Minstens drie mensen zijn omgekomen bij een poging om het Kanaal over te steken naar Engeland, nabij de Franse kust bij Calais. Dit heeft een Franse ambtenaar bevestigd.
Noodoproep en reddingsoperatie
Zondagochtend omstreeks 6.15 uur werd alarm geslagen. Reddingsdiensten vonden de lichamen van de slachtoffers ongeveer 45 minuten later. De burgemeester van Sangatte, Guy Allemand, bevestigde dat drie mensen om het leven zijn gekomen. Zeven anderen werden in kritieke toestand opgenomen voor intensieve zorg.
Hij verklaarde: “Het stopt nooit. De overtochten volgen elkaar voortdurend op, zonder enige pauze.”

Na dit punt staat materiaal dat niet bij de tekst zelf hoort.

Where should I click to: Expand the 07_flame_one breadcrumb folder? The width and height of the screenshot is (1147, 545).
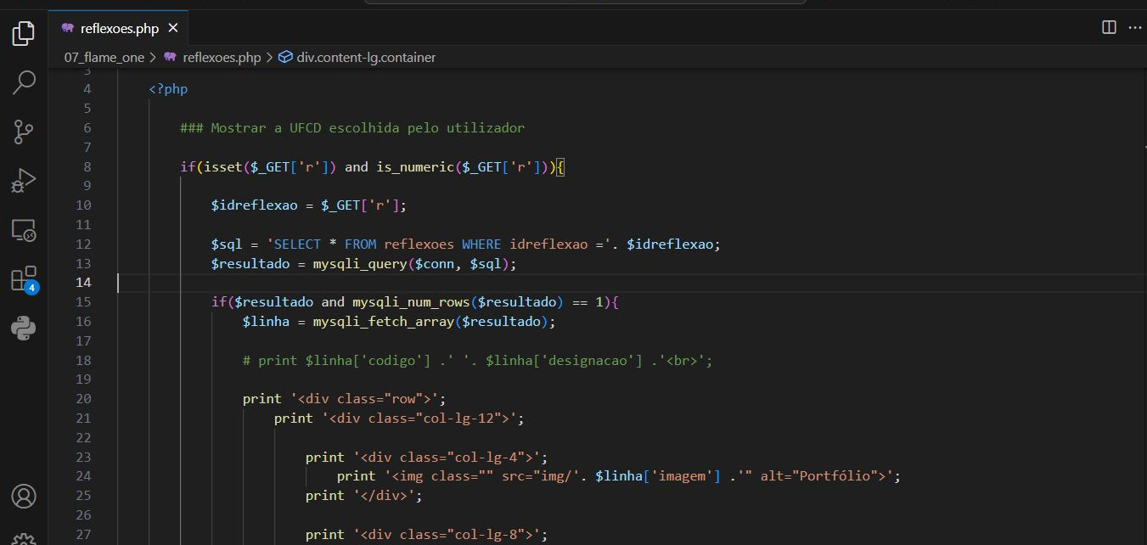(x=104, y=58)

Volgens lokale media zijn ongeveer vijftig migranten overgedragen aan de zorg van de Franse humanitaire organisatie Utopia 56. Sommigen werden naar een marinebasis in Sangatte gebracht voor medische hulp, terwijl tien mensen met ernstige onderkoeling door brandweerlieden werden behandeld.
Grootschalige reddingsoperatie
De Franse marine zette een helikopter in om deel te nemen aan een grootschalige reddingsoperatie bij het strand van Sangatte, in de buurt van Calais. Een politiewoordvoerder verklaarde dat meerdere mensen in het water terechtkwamen terwijl ze probeerden aan boord te gaan van een overvol vaartuig.
Toenemend aantal slachtoffers
Met de drie nieuwe sterfgevallen komt het aantal dodelijke slachtoffers bij mislukte overtochten dit jaar op 76. Het Kanaal blijft een belangrijke route voor migranten die proberen het Verenigd Koninkrijk te bereiken. Volgens officiële gegevens kwamen zaterdag 322 migranten aan met zes boten, en op eerste kerstdag maakten 451 mensen de oversteek met 11 kleine boten. Dit is het tweede hoogste dagtotaal in december, na een piek van 609 mensen op 12 december.
Migratiestatistieken
Tot nu toe hebben in 2024 ongeveer 35.491 migranten met kleine boten het Kanaal overgestoken, een stijging van 21% ten opzichte van vorig jaar, maar 22% lager dan in 2022. De meeste boten vertrekken vanaf de noordelijke kust van Frankrijk.
De Britse regering heeft herhaaldelijk benadrukt de overtochten te willen stoppen, omdat deze “levens in gevaar brengen en de grensveiligheid ondermijnen”.